Using SDelete and vmkfstools to Reclaim Thin VMDK Space

Using thin provisioned virtual disks can provide many benefits. Not only do they allow over-provisioning, but with the prevalence of flash storage, performance degradation really isn’t a concern like it used to be.

I recently ran into a situation in my home lab where my Windows jump box ran out of disk space. I had downloaded a bunch of OVA and ISO files and had forgotten to move them over to a shared drive that I use for archiving. I expanded the disk by 10GB to take it from 40GB to 50GB, and moved off all the large files. After this, I had about 26GB used and 23GB free – much better.

thindisk-1

Because that jump box is sitting on flash storage – which is limited in my lab – I had thin provisioned this VM to conserve as much disk space as possible. Despite freeing up lots of space, the VM’s VMDK was still consuming a lot more than 26GB.

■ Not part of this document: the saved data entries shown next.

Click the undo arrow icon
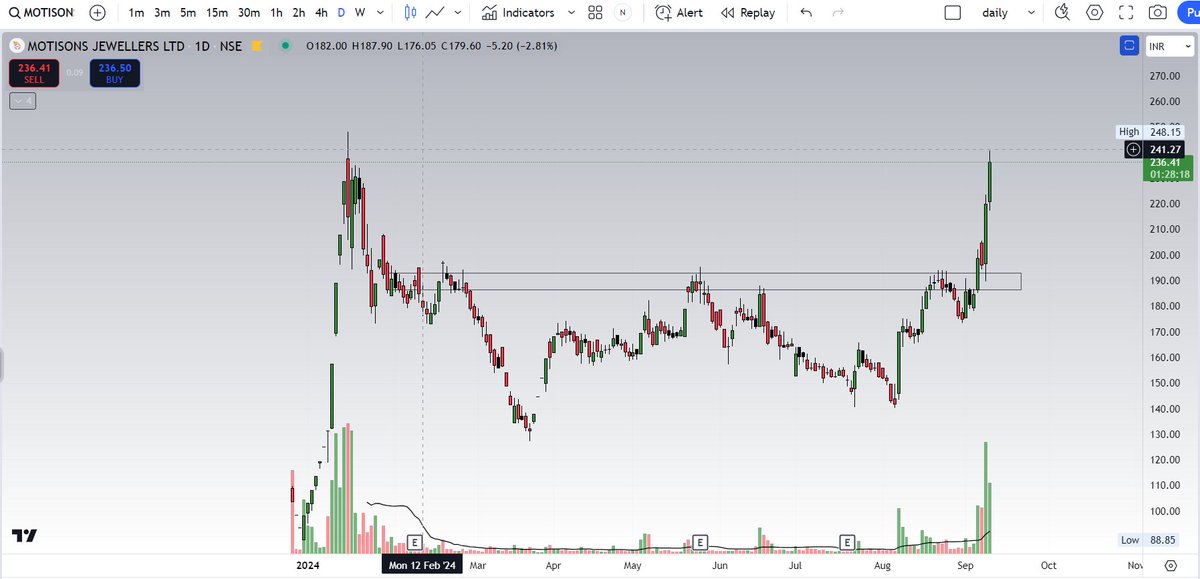Viewport: 1200px width, 579px height. click(806, 12)
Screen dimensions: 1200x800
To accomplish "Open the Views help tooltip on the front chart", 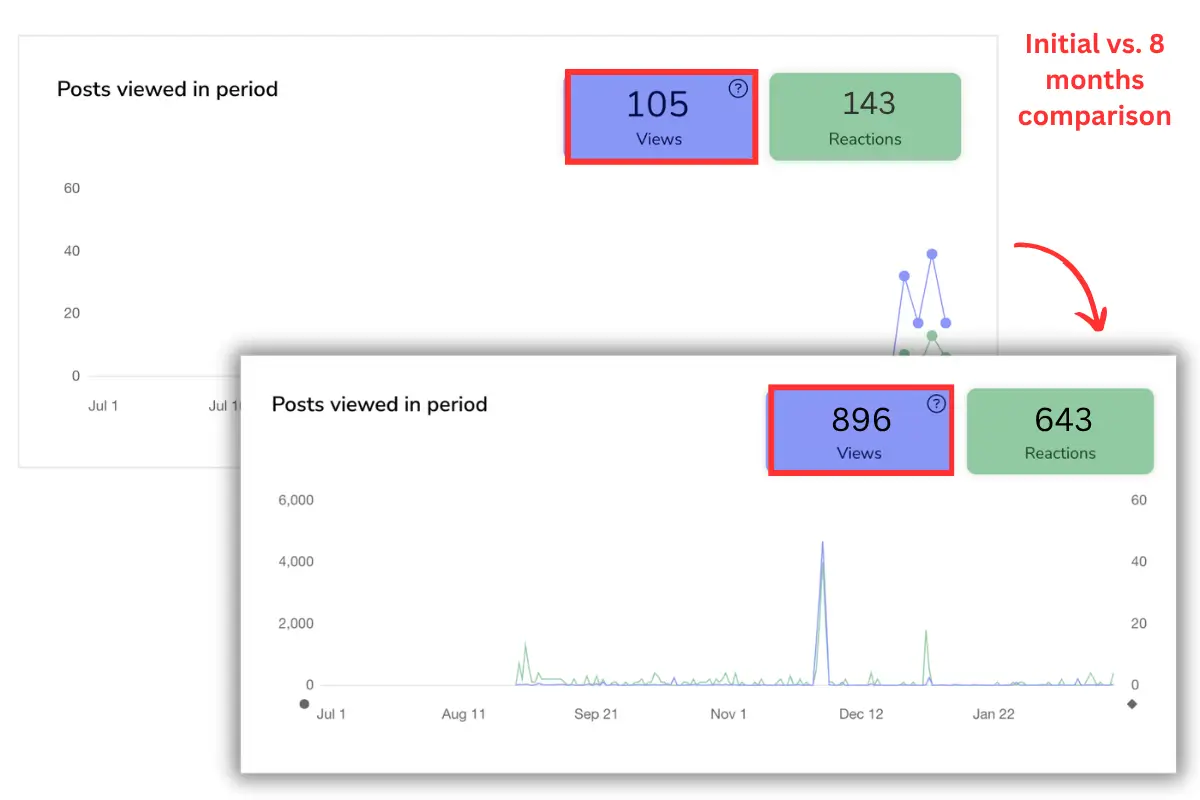I will [936, 404].
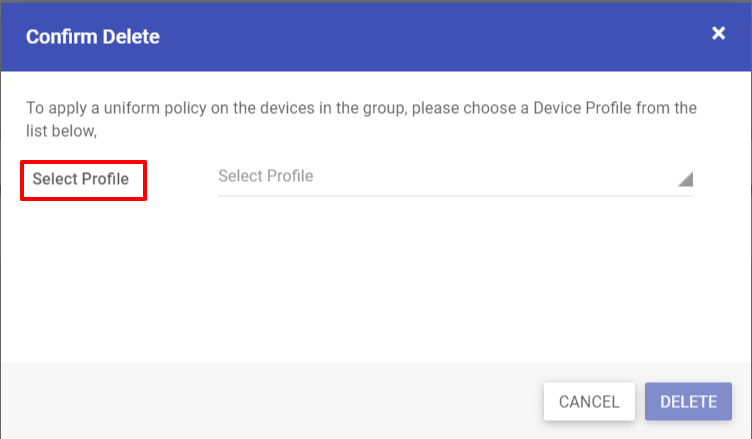Dismiss dialog using the white cross icon
Screen dimensions: 752x439
click(718, 33)
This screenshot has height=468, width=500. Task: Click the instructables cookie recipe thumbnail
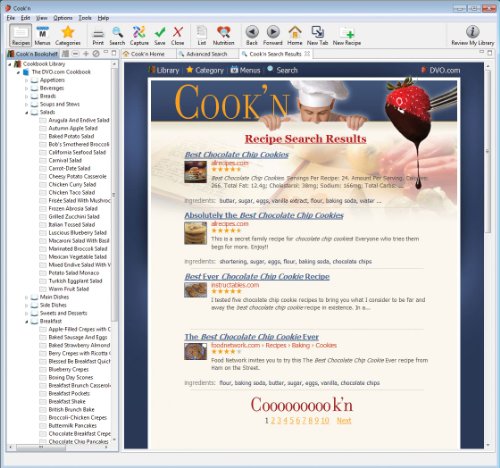click(196, 290)
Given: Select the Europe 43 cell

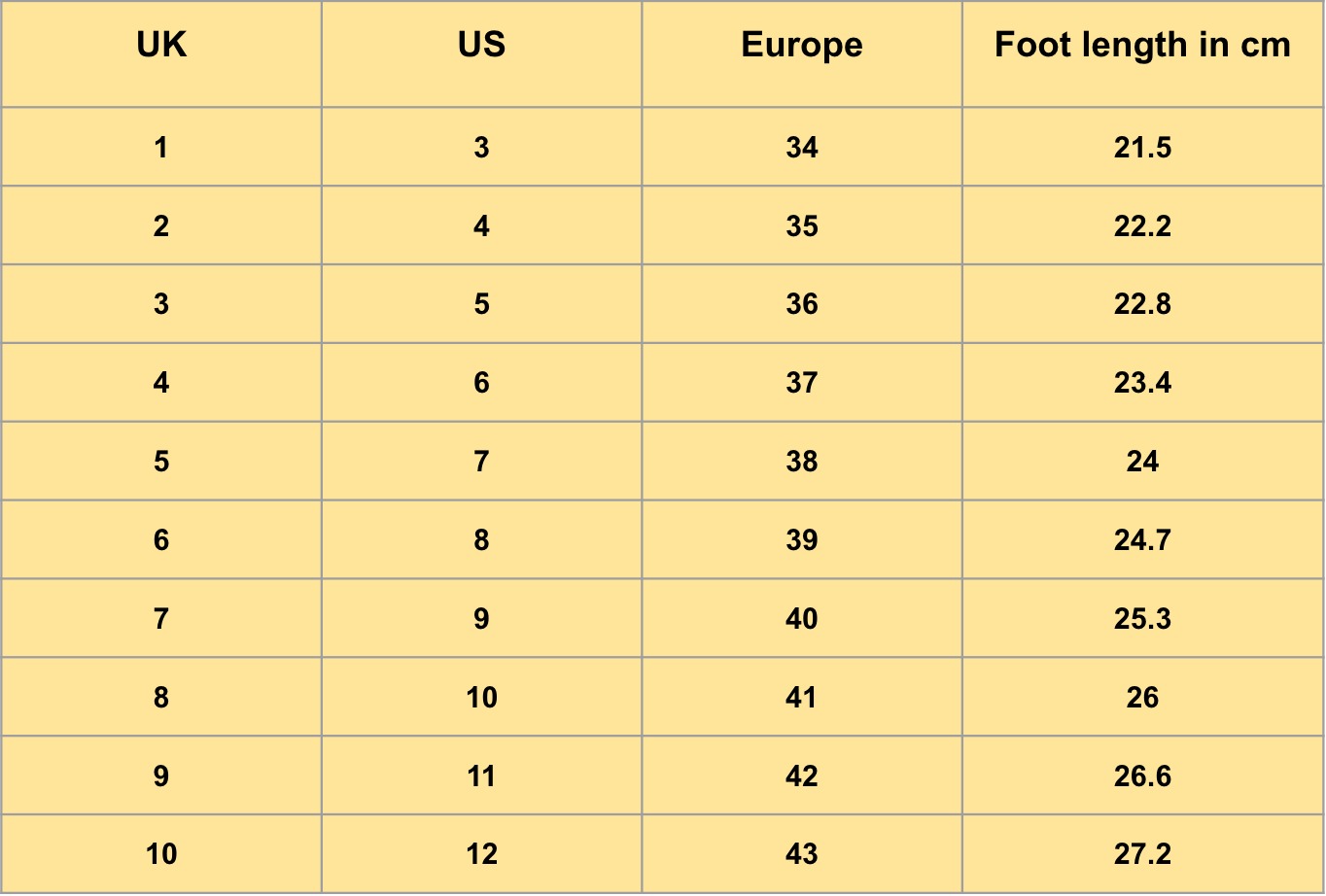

Notice below that doing a normal directory listing displays the maximum possible size of a thin disk. In this case, the disk has been expanded to 50GB:

[root@esx0:/vmfs/volumes/58f77a6f-30961726-ac7e-002655e1b06c/jump] ls -lha
total 49741856
drwxr-xr-x 1 root root 3.0K Feb 12 21:50 .
drwxr-xr-t 1 root root 4.1K Feb 16 16:13 ..
-rw-r--r-- 1 root root 41 Jun 16 2017 jump-7a99c824.hlog
-rw------- 1 root root 13 May 29 2017 jump-aux.xml
-rw------- 1 root root 4.0G Nov 25 18:47 jump-c49da2be.vswp
-rw------- 1 root root 3.1M Feb 12 21:50 jump-ctk.vmdk
-rw------- 1 root root 50.0G Feb 16 17:55 jump-flat.vmdk
-rw------- 1 root root 8.5K Feb 16 15:26 jump.nvram
-rw------- 1 root root 626 Feb 12 21:50 jump.vmdk

Using the ‘du’ command – for disk usage – we can see the flat file containing the data is still consuming over 43GB of space:

[root@esx0:/vmfs/volumes/58f77a6f-30961726-ac7e-002655e1b06c/jump] du -h *flat*.vmdk
43.6G jump-flat.vmdk

That’s about 40% wasted space.

Getting that Space Back!

Although this certainly isn’t a new topic, and has been covered elsewhere, I wanted to document my own experience with this process and provide some extra context in case it may be helpful.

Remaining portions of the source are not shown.